Le parole di Bossetti prima della sentenza. «Neanche un animale sarebbe stato così crudele. Yara poteva essere mia figlia, la figlia di tutti noi»: così ha iniziato la sua lunga dichiarazione spontanea il carpentiere bergamasco, e nonostante il presidente del collegio giudicante, Enrico Fischetti, gli abbia chiesto di essere più conciso, Bossetti s'è preso tutto il tempo per esprimere a parole ciò che provava. «Chiedo scusa se nella prima udienza ho tenuto un atteggiamento scorretto – ha detto Bossetti riferendosi a quando ha accusato il sostituto procuratori generale, lo scorso 30 giugno, di "dire idiozie" -. Ma pensate come può sentirsi una persona attaccata con ipotesi irreali. Dal giorno dell’arresto sono stato interrogato per ore, ho sempre detto di essere innocente ma a che cosa serve se poi non mi credono e fanno quello che vogliono?
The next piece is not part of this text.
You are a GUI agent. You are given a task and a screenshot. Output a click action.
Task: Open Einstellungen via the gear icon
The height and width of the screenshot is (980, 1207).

Non potevo confessare cose che non ho commesso». Il passaggio più toccante, però, è certamente stato quello in cui l'imputato ha parlato dei suoi tre figli: «Voglio che i miei figli pensino che io sia una persona onesta e che merita la loro stima. Quando vengono a trovarmi mi chiedono quando tornerò a casa. Io gli rispondo che il papà deve uscire da dove sono entrati loro, a testa alta. Non ho ucciso Yara, non l’ho mai vista. Sono sicuro che quel Dna non è il mio e quindi vi supplico e vi imploro di disporre una nuova perizia. La mia condanna è il più grave errore giudiziario di questo secolo». Bossetti ha anche criticato l’atteggiamento tenuto dalle forze dell’ordine nei suoi confronti nel giorno dell’arresto: «È stato scandaloso. Ho provato tutto sulla mia pelle e non posso fare finta di nulla. C’era proprio bisogno di farmi inginocchiare così, davanti al mondo intero e ai miei figli? Mi hanno fatto sembrare un mostro. Mi sono sentito umiliato, mi sono sentito come una lepre su una strada, abbagliata e accerchiata da un numero spropositato di cacciatore per essere spolpata viva. E il mio povero papà dovermi vedere inginocchiato il giorno in cui gli hanno diagnosticato un tumore». Alla fine, oltre che alla corte, Bossetti s’è rivolto anche al pubblico presente in aula: «Non sono un assassino, lo dico una volta per tutte. Possibile che non ve ne rendiate conto? La violenza non fa parte di me, nel cuore di Bossetti c’è l’amore per la famiglia, non la violenza. Non posso marcire in carcere per un delitto che non ho commesso».